The squad has been fairly bloated in size by Brentford standards although injuries to Maupay and now apparently Emiliano Marcondes have left us short of striking options with only the relatively untried Watkins and the rookie Marcus Forss currently available to play down the middle. I expect us to go with what we have got up front and not reinforce our currently limited resources as great things are expected from both Watkins and Maupay this season and young Forss impressed during the preseason period.
Said Benrahma has already made quite an impression on his teammates in training and he, Sergi Canos, Watkins and the highly impressive young Chiedozie Ogbene will compete for first team places on the wing with Josh Clarke and Alan Judge also available. Much is expected of Canos after an injury ruined 2017/18 season and hopefully he will rise to the challenge and show us just how talented and dangerous he can be. Alan Judge continues to make progress after his awful long term injury which would have finished a lesser man. His fitness has returned but he is still yet to regain his touch but hopefully more game time will enable him to do so.
The immensely gifted Romaine Sawyers will compete with Marcondes for the attacking midfield berth with the latter finally beginning to find his feet after a long settling in period. Lewis Macleod also will challenge for a box-to-box role and has the advantage of having a decent goalscoring record.
We are now strong in central defence with Chris Mepham, surely destined to become our first £20 million transfer, Konsa and Jeanvier backed up by the ebullient Yoann Barbet and the massive young Mads Bech Sorensen whose time will surely come.
World Cup hero Henrik Dalsgaard will put his comic cuts own goal last Saturday behind him and continue to impress at right back, backed up by the versatile Josh Clarke, but we have concerns at left back where Rico Henry is not expected back for a while from his awful knee injury. Yennaris, Barbet or Tom Field could fill in and it remains to be seen if the oft-injured Moses Odubajo will sign a contract and also compete for the shirt. Moses is more than good enough but there are serious concerns about whether he can stay fit enough to make a contribution.
Dan Bentley had an exceptional season last year and should continue to improve under the guidance of his new goalkeeping coach Iñaki Caña Pavón, He will be supported by the reliable Luke Daniels and another B Team alumnus Ellery Balcombe fresh from his exploits with the England Under 19 squad. A slight problem on the horizon is that both Bentley and Sawyers have only two more seasons left on their contracts and hopefully they can be persuaded to extend their stay at the club.
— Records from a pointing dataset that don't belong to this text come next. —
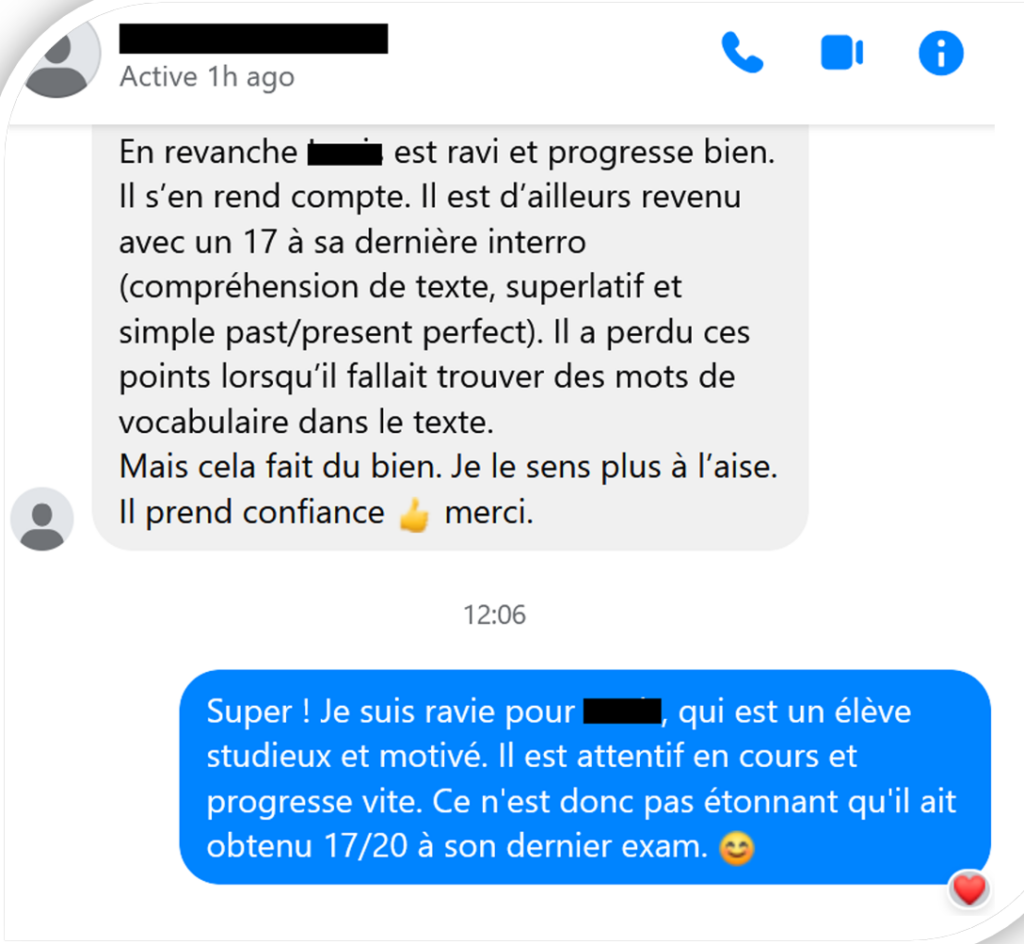Open the blacked-out contact name in header
The height and width of the screenshot is (944, 1024).
click(x=253, y=39)
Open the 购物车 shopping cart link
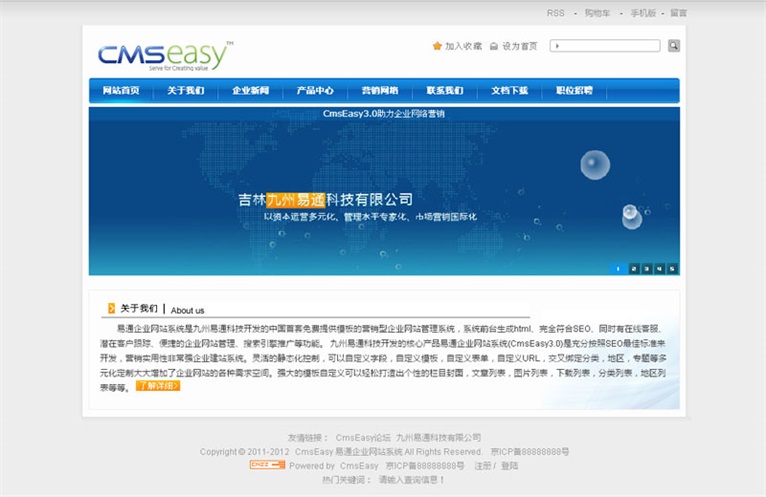 pos(597,13)
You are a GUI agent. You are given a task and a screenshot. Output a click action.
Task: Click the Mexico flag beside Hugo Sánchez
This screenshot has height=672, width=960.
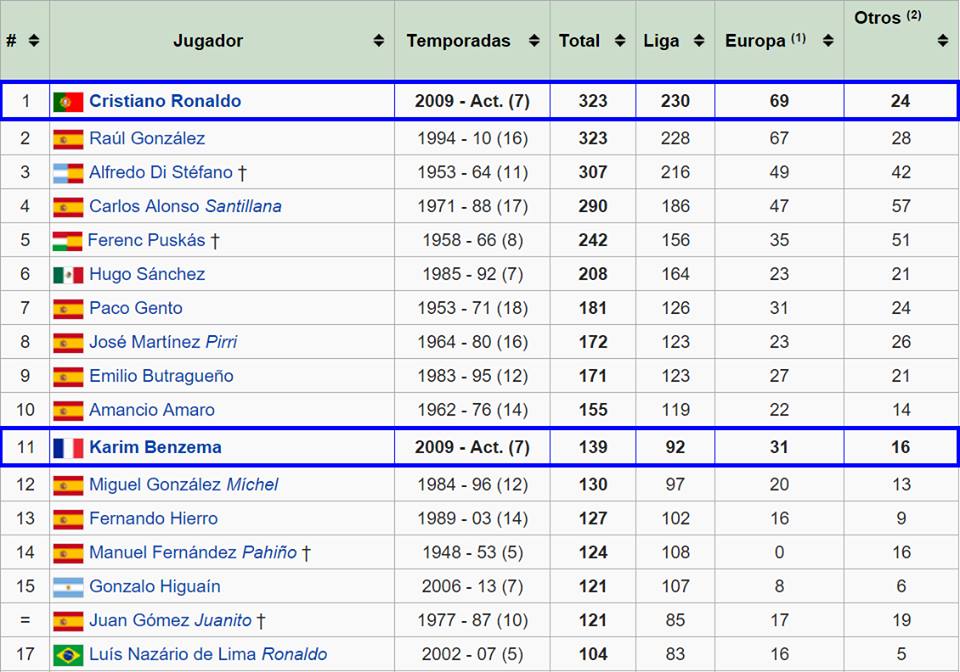pyautogui.click(x=68, y=275)
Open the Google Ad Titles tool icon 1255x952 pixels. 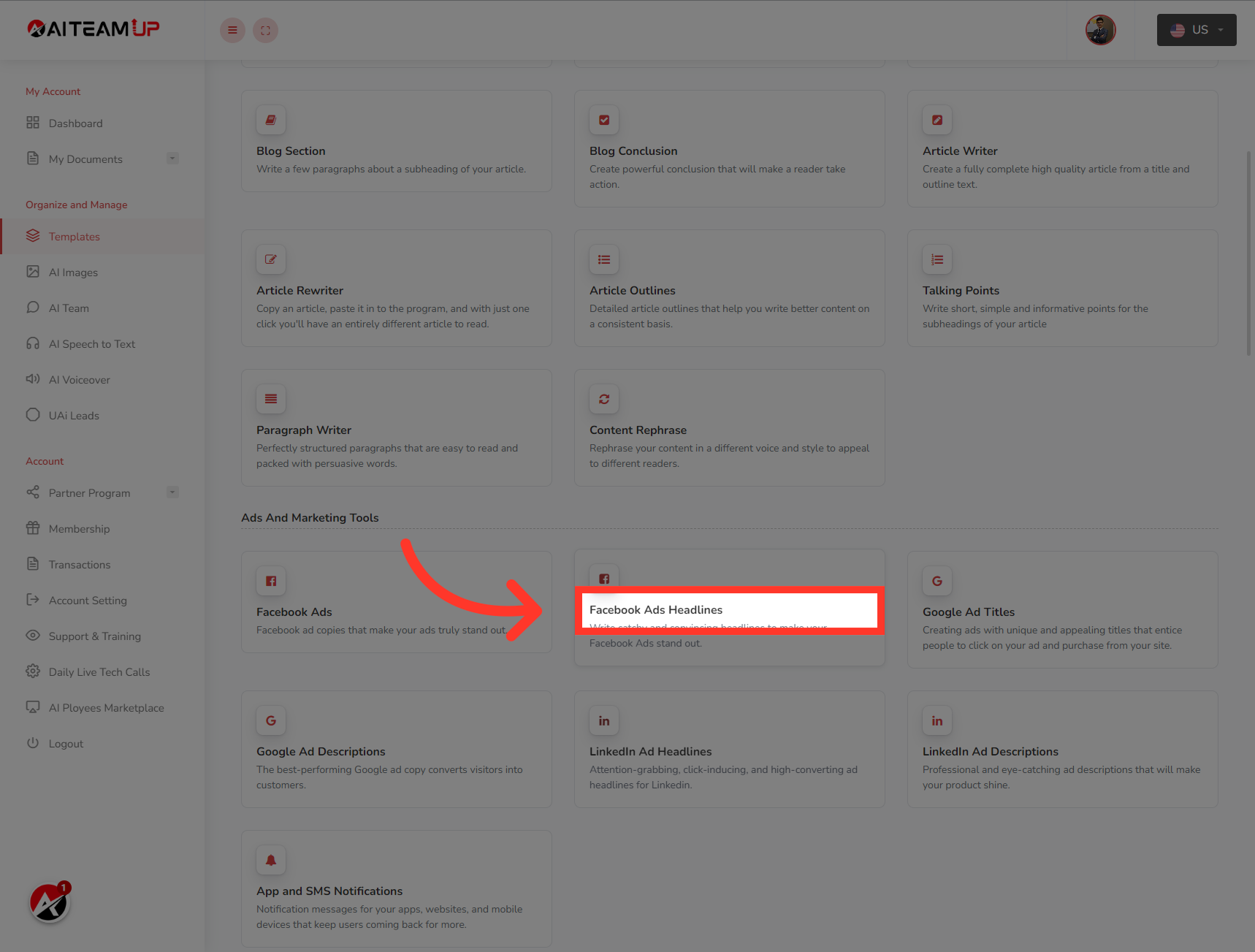pos(937,581)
Brentford’s performance in last Saturday’s friendly against Watford was Brentford to a T. We overplayed at the back and conceded two suicidal and easily avoidable goals. We were at times overpowered by a stronger and more ruthless team which took no prisoners but our sublime attacking one touch football tore gaps in the Watford defence. As per normal we were guilty of playing one pass too many and refusing to shoot when the chance beckoned. We missed far too many flagrant chances in front of goal.
I am hoping and to a degree expecting that the team both as individuals and a group will grow up this season, continue to play some fabulous football but also fight and scrap where necessary and improve their game management. If that is the case and we pick our moments to shoot and become more clinical in front of goal – big “ifs” it has to be said – then I predict a strong challenge for the playoffs.
I am really looking forward to the season and I hope you are too.